Archived Story

Bitterroot forest to use funding for road work
By Perry Backus Ravalli Republic

The Bitterroot National Forest will use $530,000 in one-time funding to do some much- needed roadwork left over from the massive wildfires of 2000.

The money is part of a $4.7 million “Legacy Road and Trails” funding package presented earlier this year to the U.S. Forest Service's Northern Region for restoration to improve water quality and fish habitat, and reduce public safety risks on damaged roadways.

On the Bitterroot forest, the funding will pay for decommissioning nearly 14 miles of roads that have long been closed to public travel. Another eight miles of road will have culverts replaced, water bars dug and other work to reduce the amount of sediment ending up in nearby streams.

The work is left over from an ambitious plan to restore large areas of the national forest burned in the wildfires of 2000.

Following a contentious lawsuit by seven conservation groups that challenged the amount of salvage logging proposed by the Forest Service, the agency agreed in a 2002 settlement to a list of restoration projects and a significant reduction in the scale of salvage logging.

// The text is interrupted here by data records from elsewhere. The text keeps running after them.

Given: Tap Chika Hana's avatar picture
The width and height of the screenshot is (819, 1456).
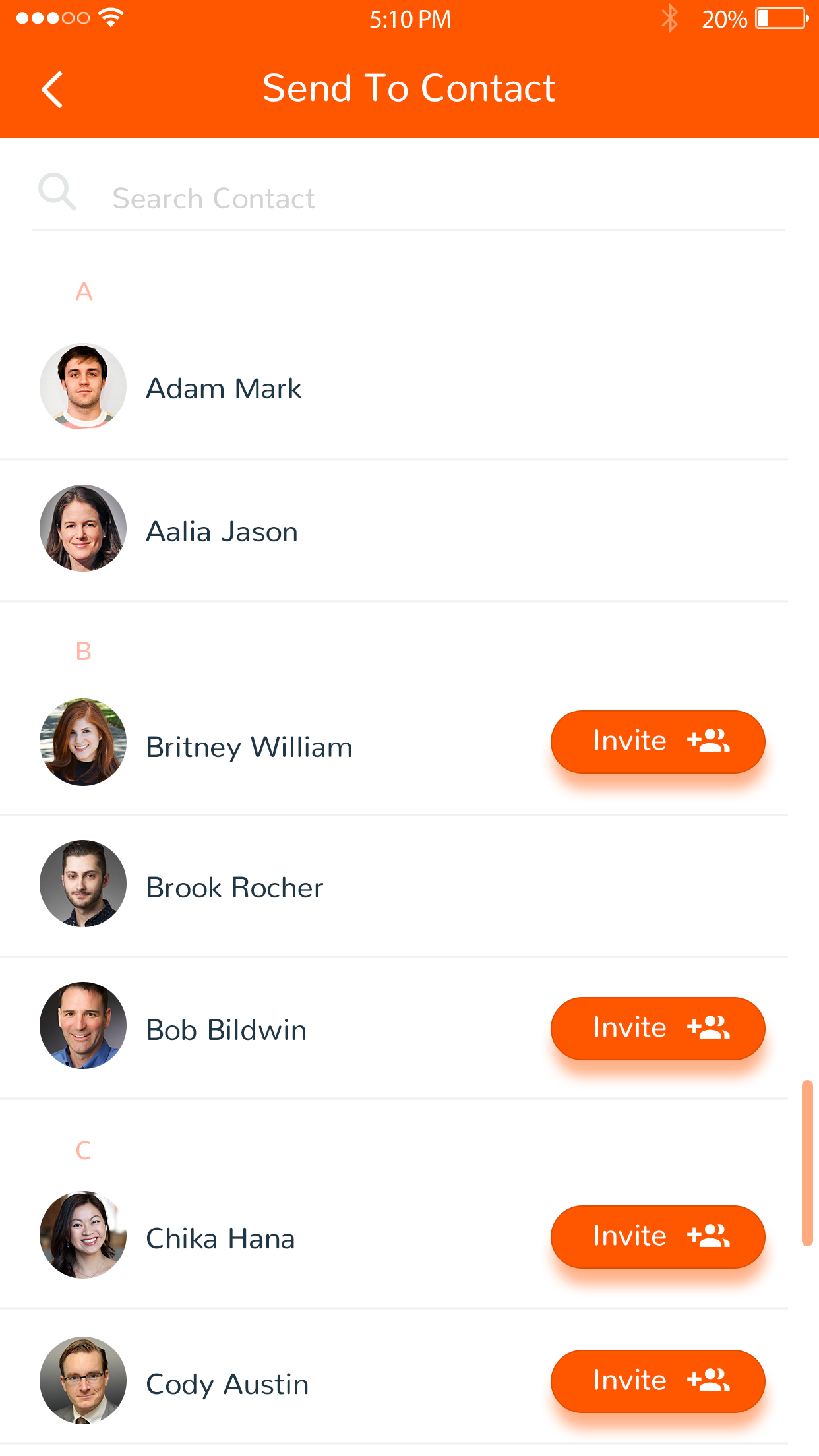Looking at the screenshot, I should [83, 1234].
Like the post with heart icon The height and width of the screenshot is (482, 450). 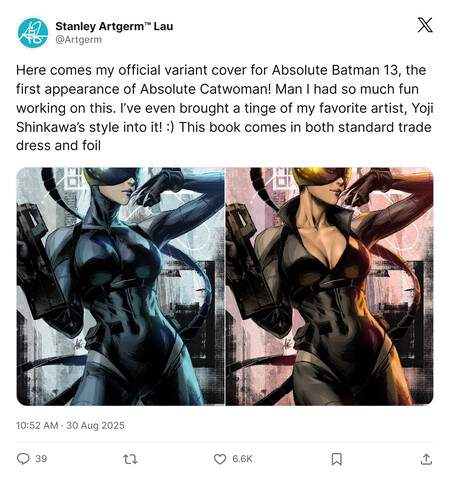[x=220, y=459]
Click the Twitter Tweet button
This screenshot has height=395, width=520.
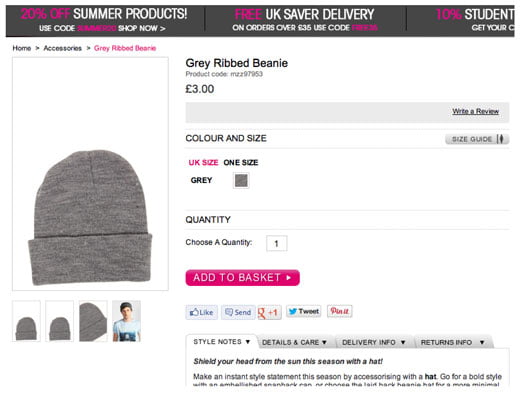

The work was to include stream restoration and fish habitat improvements, replacing culverts to improve fish passage, obliteration of roads and improvements to others to prevent sedimentation of streams.

The Bitterroot received about $30 million in 2002 that was supposed to begin paying for the restoration work.

After large fires erupted around the West that same summer, the agency took away $26 million of that to help pay for firefighting efforts.

The next year, Bitterroot forest lost even more funding to pay for wildfire suppression, after the agency transferred $2 million of the $7 million allocated to it for restoration work.

“Those monies were just gone,” said Sue Heald, the Bitterroot's planning and recreation staff officer. “They never were replenished.”

The Bitterroot forest has been paying for the restoration work out of its regular budget allocation ever since, she said.

“There's not been an extra big pot for us to dip into,” she said.

The forest did fare well in the competition with the 12 other national forests in the Northern Region for this latest round of funding.

Heald said that's probably because the Bitterroot has approved projects sitting on the shelf and ready to go.

“We still have a fair number of projects that we haven't been able to implement because of funding,” she said. “I'm sure that made a difference this time around. I think we did pretty well.”

The Bitterroot forest has put its three projects out to bid.

“We may be able to do more than just those three,” she said. “If there is some money left over, we'll do some more work. We'll just have to wait and see.”